ORLANDO, Fla.—Pamela S. Becker, MD, PhD, at University of Washington in Seattle, Wash., and colleagues conducted a study that indicated priming with clofarabine, cytarabine, and granulocyte colony-stimulating factor (G-CSF) (GCLAC) is active in relapsed and refractory acute myeloid leukemia (AML). Results of this study were presented at the 52nd American Society of Hematology Meeting and Exposition.

Clofarabine has been found to be active in both relapsed and newly diagnosed AML. It is more effective when used in combination with low-dose cytarabine.

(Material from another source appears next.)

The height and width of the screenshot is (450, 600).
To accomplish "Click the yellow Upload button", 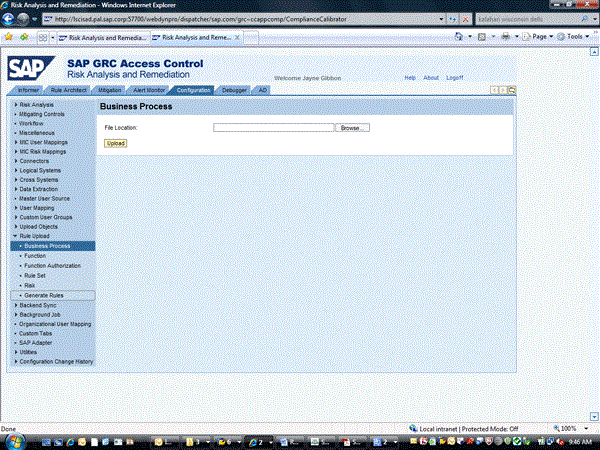I will tap(116, 143).
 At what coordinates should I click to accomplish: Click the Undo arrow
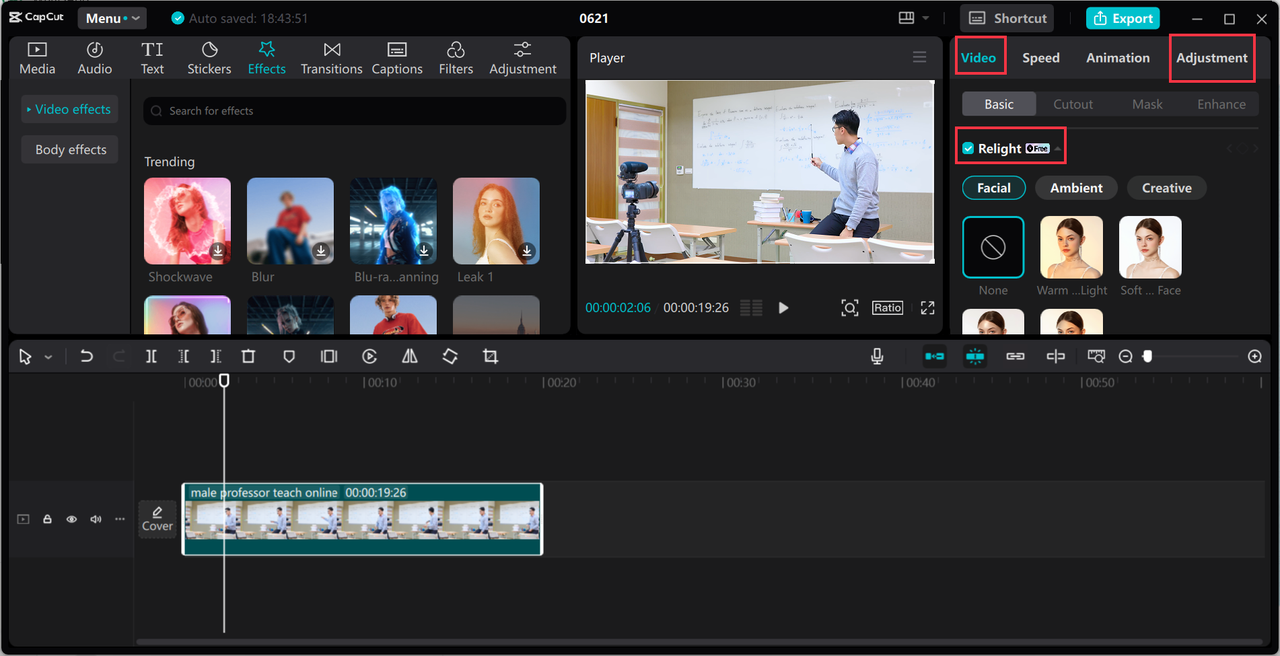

However, high-dose ara-C (HiDAC) is typically more effective than lower doses. The purpose of this study was to evaluate the combination of clofarabine and HiDAC with G-CSF priming in patients with relapsed AML or AML that failed to respond to initial therapy (refractory).

This was a phase 1, dose-escalation study in 50 patients (32 patients with relapsed AML and 18 with refractory AML). Treatment included clofarabine at 15 mg/m2, 20 mg/m2, or 25 mg/m2 daily for 5 days, in combination with cytarabine 2 g/m2 daily for 5 days, and G-CSF 5 g/kg subcutaneously, beginning 1 day before chemotherapy and continuing daily until neutrophil recovery (ANC>2). This was followed by a phase 2 expansion at the maximum tolerated dose (MTD) of 25 mg/m2. Complete response (CR) and survival rates in patients given GCLAC were compared with those seen in 101 relapsed/refractory patients given fludarabine 30 mg/m2 daily for 5 days and cytarabine 2 g/m2 daily for 5 days with G-CSF (FLAG, n=20) or without G-CSF (FA, n=81) in studies conducted prior to 2008.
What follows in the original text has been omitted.